**Given problem**. Write out each line of the records below verbatim, with no changes to wording, spacing, or punctuation.

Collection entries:
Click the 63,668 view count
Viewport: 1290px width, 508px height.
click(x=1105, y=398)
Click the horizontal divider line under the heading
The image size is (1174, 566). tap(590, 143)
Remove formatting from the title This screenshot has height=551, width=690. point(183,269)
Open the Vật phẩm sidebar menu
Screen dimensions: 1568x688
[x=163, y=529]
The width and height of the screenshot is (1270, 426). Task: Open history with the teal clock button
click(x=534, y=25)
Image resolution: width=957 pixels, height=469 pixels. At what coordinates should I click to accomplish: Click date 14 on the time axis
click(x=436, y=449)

**Task response**.
Click the 63,668 view count
Viewport: 1290px width, 508px height.
click(x=1105, y=398)
Click the horizontal divider line under the heading
The image size is (1174, 566). tap(590, 143)
Remove formatting from the title This screenshot has height=551, width=690. point(183,269)
Open the Vật phẩm sidebar menu
Screen dimensions: 1568x688
[x=163, y=529]
The width and height of the screenshot is (1270, 426). Task: Open history with the teal clock button
click(x=534, y=25)
Image resolution: width=957 pixels, height=469 pixels. At what coordinates should I click to accomplish: Click date 14 on the time axis
click(x=436, y=449)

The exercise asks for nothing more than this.